Bilgi kirliliği oluşturmak da bir siber saldırıdır
Siber güvenlikte teknolojinin yanında insan faktörünün de daima göz önüne alınması gerektiğini vurgulayan Metin, şu bilgileri verdi:
- "Kullanıcı farkındalığı eğitimleri ihmal edilirse bilinmeyen kaynaktan gelen bir e-posta linkinin tıklanmasıyla tüm teknolojik güvenlik ürünleri aşılıp sisteme sızılabilir. Bunlara 'oltalama saldırıları' diyoruz. Teknoloji konusunda ise Katar ciddi yatırımlar yapmakta, hatta 2014 yılında Siber Güvenlik Strateji dokümanlarını da yayınlamıştır. Hatta yakın tarihte Pakistan ile bir işbirliği anlaşması da imzalamıştır. Bu çok kapsamlı strateji dokümanlarından yola çıkarsak kendi yerli siber çözümlerini hayata geçirmekte yavaş kalmış olabilirler."

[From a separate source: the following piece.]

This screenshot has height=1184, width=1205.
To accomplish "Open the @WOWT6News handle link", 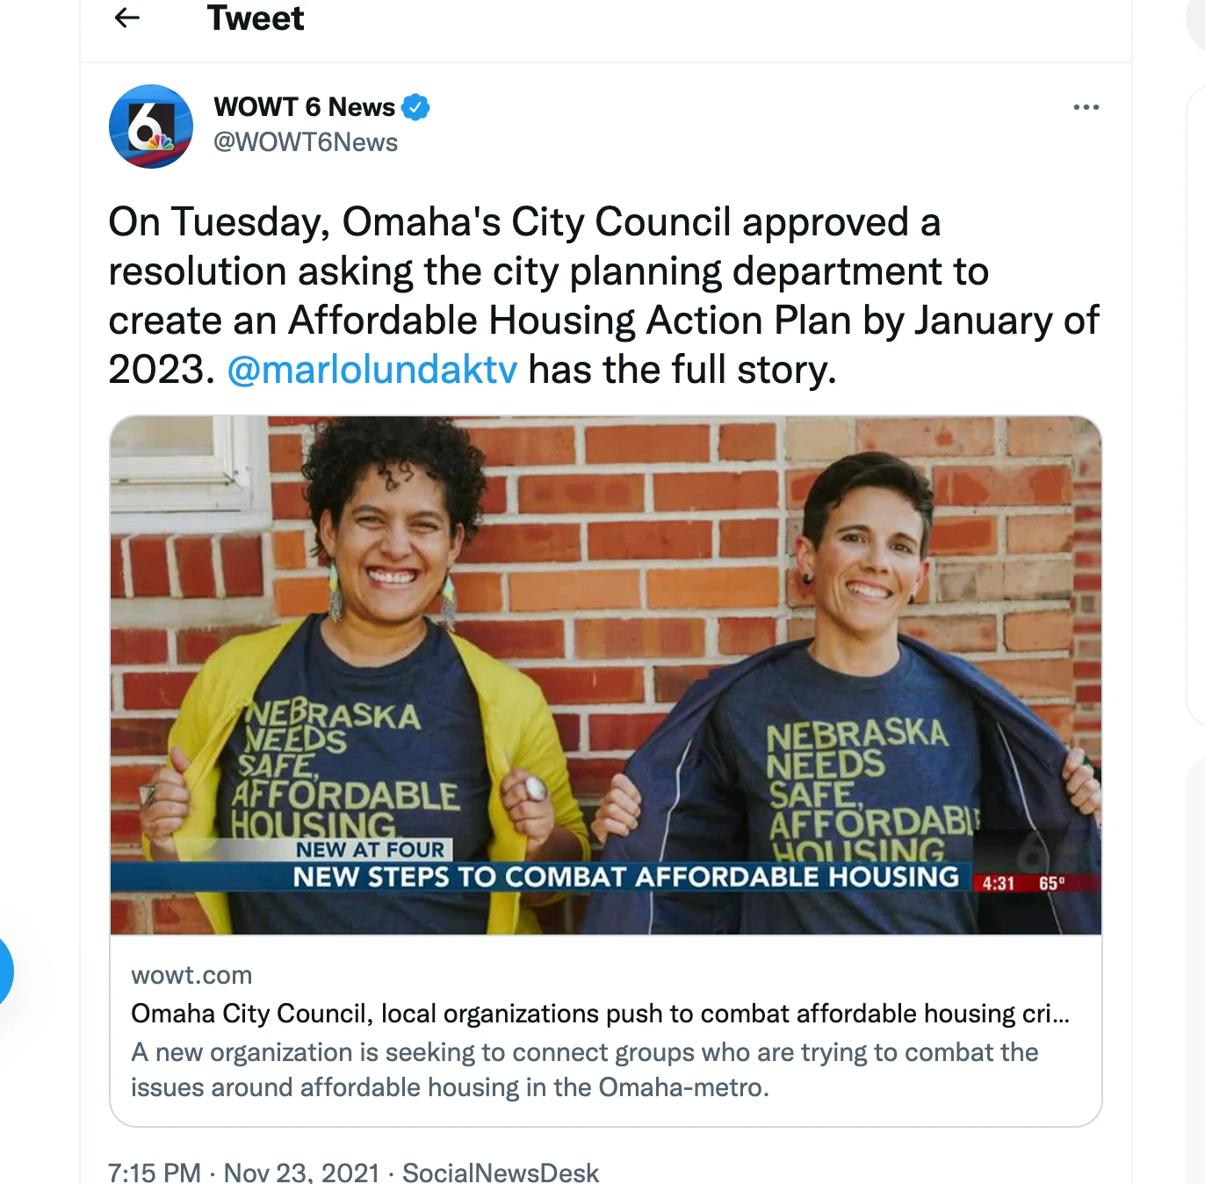I will 306,142.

"Bilgi kirliliği oluşturmak da artık bir siber saldırı olarak kabul ediliyor." diyen Metin, bunun en önemli örneğinin ABD'deki başkanlık seçimlerinde yaşandığını belirtti.
ABD'deki Demokrat Parti aleyhine çıkan haberlerin sürekli gündemi değiştirerek etkili bir seçim programının yürütülmesinin engellendiğini kaydeden Metin, "Geçtiğimiz günlerde Starwars adı verilen 350 bin Twitter hesabından oluşan, yapay zekayla farklı yorumlarda bulunabilen bir sosyal medya şebekesi çökertildi. Böyle bir şebeke ile Twitter üzerinde sahte gündemler oluşturmanız mümkün. Bu durum açıkçası bana soğuk savaş dönemlerindeki güvensiz durumu hatırlatıyor. Bu psikoloji o dönemde bir nükleer silahlanma yarışı ile sonuçlanmıştı. Bugün de siber saldırıların hızla arttığını görüyoruz." diye konuştu.
Mobil teknolojilerin gelişmesine bağlı artan internet hızının siber saldırıların daha kolay yapılmasını sağladığını aktaran Metin, "nesnelerin interneti" denilen yöntemle, teknolojide kişisel cihazlar, ev gereçleri ve kamera sistemlerinin de hacklenme tehdidiyle karşı karşıya kalacağına işaret etti.
NATO'nun, kara, deniz, hava ve uzaydan sonra siber güvenliği beşinci boyut bir savaş alanı olarak gündemine aldığını ifade eden Metin, şöyle devam etti:
- "Artık eskiden olduğu gibi orduların karşı karşıya gelmesine gerek yok. Siber saldırılar kontrol edilemeyen yapıları sebebiyle 'doğal felaket' statüsünde ele alınmalıdır. Geçtiğimiz günlerde Wannacry fidye yazılımı yüzünden kullanılamaz hale gelen bilgisayarlar sebebiyle İngiltere ve İskoçya'da birkaç gün boyunca acil servisler dahil sağlık hizmetleri aksadı. Ülkemizde bir otomobil fabrikasında işler iki gün boyunca durdu. Siber saldırı durumunda iş ve hizmet kesintilerinin ortaya çıkmaması için stratejiler ve felaket senaryoları oluşturulmalıdır. Siber saldırılar uluslararası ilişkilerin yanı sıra ekonomileri ve insan yaşamını da tehdit etmekte."
Doç. Dr. Metin, BÜSİBER'in, İstanbul Kalkınma Ajansı destekli proje olarak faaliyetlerine devam ettiğini, siber güvenlikte yetişmiş insan gücünün, kamu siber direncinin artmasını ve siber güvenlikte yerli milli çözümlerin sesini duyurmayı hedeflediklerini kaydetti.